I have used numerical integration both on toy examples with smoothly changing forcing functions and known analytical solutions, as well as on real data. It works as expected for both. However, orders of magnitude more compute time is required to integrate real data.
I suspect that the main culprit is the noise in the measured forcing functions. On the one hand, it is undesirable that noise is not explicitly modeled by the solver: I suspect it could lead to systematic errors in the solution. On the other, noise in forcing functions likely results in adaptation mechanisms in the integrator (e.g. RK45) to pick very small step sizes, which result much slower computation.
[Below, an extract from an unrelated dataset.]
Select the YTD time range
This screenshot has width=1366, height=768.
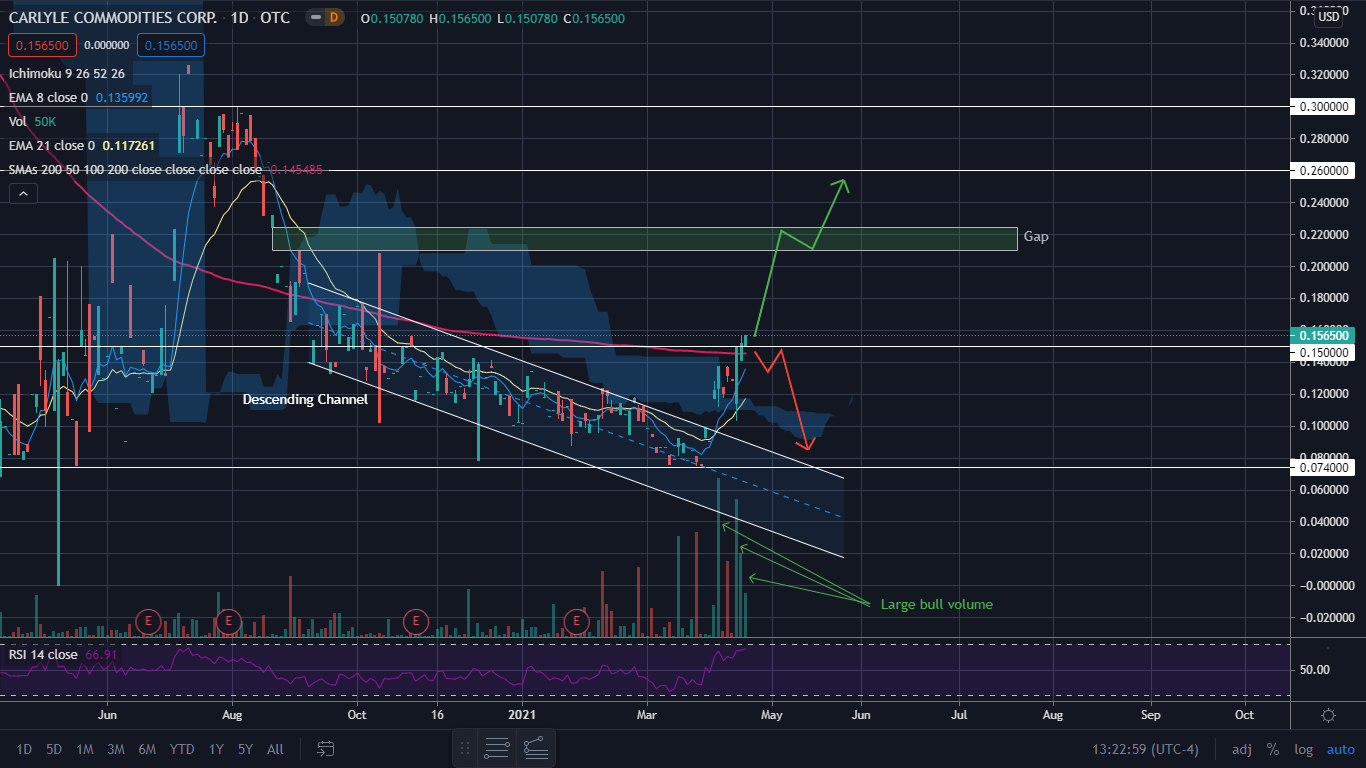click(x=182, y=749)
I see 2 possible approaches to remedying this issue:
- Low-pass filter the data, and only model the slowly-changing effects. It is given that interesting effects happen at slower timescale and noise at faster timescale, but I do not know the exact timescale cutoff, there is likely at least some overlap.
- Include noise into the model, and use an integrator designed to handle noisy ODEs
Questions:
- Is de-noising prior to integration at least somewhat feasible for this problem? Or do I have to explicitly model noise in my integration routine?
- If yes, is there a rule of thumb to estimate the expected performance of a numerical integration scheme? E.g. how does the "smoothness" of empirical data affect the step size, chosen by the above integration routines. Would it help if I used a different interpolation routine (quadratic, spline, etc).
- What methods exist that are designed for numerically integrating noisy ODEs?